A Fátima sempre gostou de ler e, como os irmãos também empreendem vendendo livros, ela pensou que essa seria uma ótima opção para complementar a renda. Hoje, ela tem um acervo com cerca de 2.000 livros – todos recebidos por doação – e considera que começar a vender livros trouxe para ela novas perspectivas de conhecimento, já que ela precisa saber um pouco de cada assunto.
Novas perspectivas de empreendedorismo
O conhecimento e a vontade de criar coisas novas foi o que motivou a Vanessa Ferreira a fazer do artesanato sua fonte de renda. Vanessa é mãe de dois filhos e sempre gostou de usar a criatividade para fazer itens que vão desde bolos decorativos até brinquedos pedagógicos.

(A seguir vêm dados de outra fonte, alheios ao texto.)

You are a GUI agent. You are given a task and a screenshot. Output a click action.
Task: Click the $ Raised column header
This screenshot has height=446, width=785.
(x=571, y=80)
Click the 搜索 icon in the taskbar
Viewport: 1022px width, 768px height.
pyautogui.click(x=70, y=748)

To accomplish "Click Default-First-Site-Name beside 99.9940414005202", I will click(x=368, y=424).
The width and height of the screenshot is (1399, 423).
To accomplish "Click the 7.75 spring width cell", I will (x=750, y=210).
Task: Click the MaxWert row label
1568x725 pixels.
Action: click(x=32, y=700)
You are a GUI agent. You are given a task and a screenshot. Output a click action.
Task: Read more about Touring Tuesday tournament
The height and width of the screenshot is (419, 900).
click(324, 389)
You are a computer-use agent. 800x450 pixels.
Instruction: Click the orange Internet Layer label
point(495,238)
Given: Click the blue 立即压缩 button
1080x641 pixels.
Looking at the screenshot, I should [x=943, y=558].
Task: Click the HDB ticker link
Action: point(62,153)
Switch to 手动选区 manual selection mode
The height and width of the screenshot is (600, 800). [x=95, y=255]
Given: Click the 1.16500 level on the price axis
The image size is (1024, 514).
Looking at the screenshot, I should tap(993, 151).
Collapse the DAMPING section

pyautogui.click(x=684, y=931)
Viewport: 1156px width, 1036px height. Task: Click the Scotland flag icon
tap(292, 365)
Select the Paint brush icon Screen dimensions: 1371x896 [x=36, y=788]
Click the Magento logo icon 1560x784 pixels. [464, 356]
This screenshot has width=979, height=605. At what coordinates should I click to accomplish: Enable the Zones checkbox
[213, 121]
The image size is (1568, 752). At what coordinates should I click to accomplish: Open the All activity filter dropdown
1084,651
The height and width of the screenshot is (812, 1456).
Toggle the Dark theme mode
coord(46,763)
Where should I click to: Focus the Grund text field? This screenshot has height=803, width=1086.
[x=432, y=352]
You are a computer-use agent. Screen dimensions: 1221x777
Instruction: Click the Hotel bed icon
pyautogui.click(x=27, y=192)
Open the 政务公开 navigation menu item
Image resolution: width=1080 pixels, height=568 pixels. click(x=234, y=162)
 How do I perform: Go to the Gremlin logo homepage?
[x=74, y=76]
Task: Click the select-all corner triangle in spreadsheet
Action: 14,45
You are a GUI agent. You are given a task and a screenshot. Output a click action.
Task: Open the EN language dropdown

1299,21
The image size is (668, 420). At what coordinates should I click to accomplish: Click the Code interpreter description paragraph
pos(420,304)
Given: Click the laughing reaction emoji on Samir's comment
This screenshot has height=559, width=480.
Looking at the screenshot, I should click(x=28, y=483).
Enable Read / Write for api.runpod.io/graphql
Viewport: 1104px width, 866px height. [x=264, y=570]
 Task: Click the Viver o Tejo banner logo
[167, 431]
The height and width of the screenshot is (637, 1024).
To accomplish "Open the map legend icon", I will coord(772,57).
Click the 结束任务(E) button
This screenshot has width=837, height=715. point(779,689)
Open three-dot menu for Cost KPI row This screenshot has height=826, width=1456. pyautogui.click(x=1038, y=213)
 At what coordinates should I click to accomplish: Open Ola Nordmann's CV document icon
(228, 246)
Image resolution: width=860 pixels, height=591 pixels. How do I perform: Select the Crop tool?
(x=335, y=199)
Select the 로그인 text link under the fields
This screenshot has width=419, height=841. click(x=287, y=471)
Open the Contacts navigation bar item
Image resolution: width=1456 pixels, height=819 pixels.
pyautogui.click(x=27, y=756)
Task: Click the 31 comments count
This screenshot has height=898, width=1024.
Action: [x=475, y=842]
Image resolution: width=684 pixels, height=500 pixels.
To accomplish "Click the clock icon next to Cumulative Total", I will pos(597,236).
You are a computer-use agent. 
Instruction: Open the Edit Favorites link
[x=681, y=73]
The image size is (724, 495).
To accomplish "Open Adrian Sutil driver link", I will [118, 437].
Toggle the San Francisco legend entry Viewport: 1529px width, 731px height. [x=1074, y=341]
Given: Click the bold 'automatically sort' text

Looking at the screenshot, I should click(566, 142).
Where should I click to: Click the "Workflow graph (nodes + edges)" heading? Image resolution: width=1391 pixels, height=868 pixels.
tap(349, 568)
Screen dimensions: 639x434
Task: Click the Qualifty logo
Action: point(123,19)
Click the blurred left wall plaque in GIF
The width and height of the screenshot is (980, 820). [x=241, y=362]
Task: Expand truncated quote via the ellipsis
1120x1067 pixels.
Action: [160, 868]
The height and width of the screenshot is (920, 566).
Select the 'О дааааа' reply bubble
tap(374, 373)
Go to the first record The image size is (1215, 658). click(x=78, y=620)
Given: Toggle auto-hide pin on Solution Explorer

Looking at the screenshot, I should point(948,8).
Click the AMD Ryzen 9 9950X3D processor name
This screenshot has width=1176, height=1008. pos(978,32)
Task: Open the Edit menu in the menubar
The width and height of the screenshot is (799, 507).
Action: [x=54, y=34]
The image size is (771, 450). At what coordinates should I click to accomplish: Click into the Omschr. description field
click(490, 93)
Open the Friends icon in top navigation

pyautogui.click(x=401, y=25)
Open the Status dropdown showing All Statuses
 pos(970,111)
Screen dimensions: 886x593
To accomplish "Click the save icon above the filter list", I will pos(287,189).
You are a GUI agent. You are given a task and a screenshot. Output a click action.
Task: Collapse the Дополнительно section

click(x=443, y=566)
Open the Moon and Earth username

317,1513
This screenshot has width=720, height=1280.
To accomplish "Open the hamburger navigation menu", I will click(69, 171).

Em seu ateliê em casa, ela consegue conciliar o trabalho com a criação dos pequenos.
Além dos brinquedos, hoje a Vanessa também vende mini donuts que ajudam a ter uma renda extra para contar. Ela considera que fazer as artes também é uma forma de ocupar a mente com algo que gosta e, em contrapartida, também consegue cuidar mais de si. “Nessa hora [que estou trabalhando] não é só a Vanessa mãe das crianças, também consigo ser eu, ter minha utilidade e colocar para fora as ideias”, explica.

Já a Natália Alves é mãe de duas meninas e empreende junto com o marido. Eles vendem roupas e ela também apostou na confecção de bolos e doces para conseguir criar as filhas. Ela sempre gostou de empreendedorismo e diz que sonha em abrir o próprio negócio um dia, para assim conseguir crescer ainda mais.
As vendas fazem parte da sua vida há muitos anos, e hoje ajuda também a ter mais flexibilidade para cuidar das crianças e até mesmo levá-las junto nos dias em que é necessário. No final, as mães atípicas precisam de um trabalho que se adequa à rotina delas e das crianças.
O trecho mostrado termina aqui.